A global alliance of geographical indication groups said on Tuesday that the sector remained resilient in 2025 even as rising costs, trade tensions and a cautious economic outlook weighed on producers across wine, spirits, agricultural goods and crafts.
The alliance, oriGIn, released the fifth edition of its annual GI Trends Survey, based on responses from 32 GI groups in 20 countries across five continents. The survey covers a panel that includes large names such as Champagne, Scotch Whisky and the Swiss watch industry, along with smaller groups tied to products like Kona coffee and Queso Villa Rica. Together, the surveyed groups reported €73.1 billion in turnover, €58.9 billion in exports and 638,982 direct jobs. They also said they covered more than 1 million km² of land and drew about 13.8 million visitors a year.
The results showed a split picture for sales in 2025. Forty-two percent of the groups said sales increased from the previous year, while 39% reported declines. The rest said sales were stable. OriGIn said the pattern reflected pressure from tariffs, trade frictions and geopolitical uncertainty.
Production costs rose for 77% of respondents, while only 6% reported lower costs. Even so, 78% said their workforce stayed stable in 2025, suggesting that many groups chose to protect jobs despite tighter margins. Direct employment across the panel reached 638,982 jobs.
The survey also found that GI groups expect a difficult year ahead. Forty-eight percent described the overall economic outlook for 2026 as unfavorable, compared with a smaller share that saw conditions as favorable. The main concerns were tariff risks, geopolitical instability and persistent cost inflation.
This year’s survey placed special focus on GI groups themselves, which oriGIn described as the backbone of the system. The organization said 77% of the groups reported high or very high member involvement in strategic decisions, reflecting a collective governance model in which producers play a direct role in setting priorities. Seventy-one percent rated their governance as effective or very effective.
The survey found that 48% of the groups represent all producers in their sector, while another large share represents more than two-thirds of producers.

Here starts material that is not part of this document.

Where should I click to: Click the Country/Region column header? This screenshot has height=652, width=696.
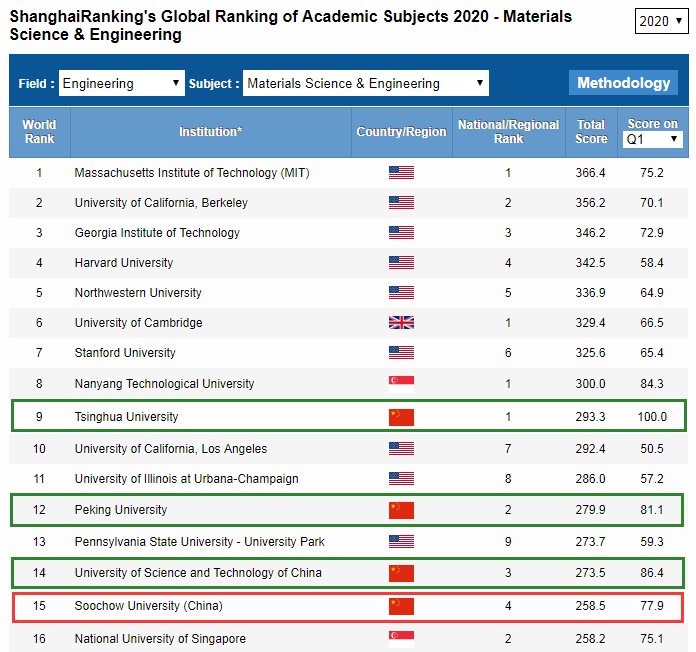point(401,132)

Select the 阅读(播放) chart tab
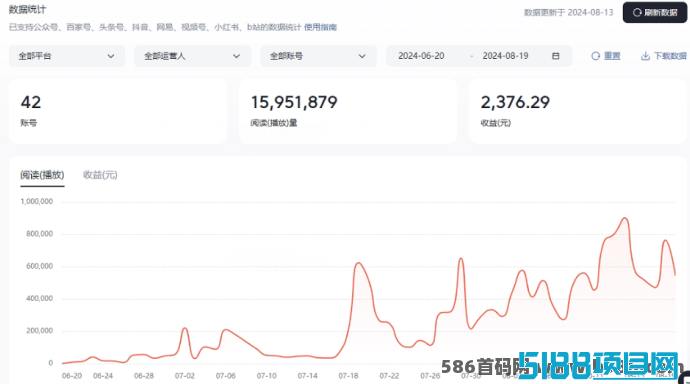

Membership fees were the main source of funding for 78% of groups, with public support and regional or international funding playing secondary roles.
Promotion and marketing ranked as the top activity for GI groups, followed by legal protection. Those same two areas also dominated spending priorities. Market presence and legal protection were listed as the leading strategic goals for 2026.
Riccardo Deserti, president of oriGIn, said in a statement that GI groups were “a pillar of the GI system” and that they remained committed to protecting names, expanding markets and serving members despite a difficult global environment.
The survey also pointed to tourism as an important source of value for GI regions. The groups surveyed said they attracted an average of about 13.8 million visitors annually to facilities linked to GI production, a figure oriGIn compared with annual tourist arrivals in countries such as Greece or Austria.
OriGIn said it would use the findings to guide advocacy and capacity-building work for GI associations worldwide, especially smaller groups facing regulatory pressure, market access problems and limited financial resources.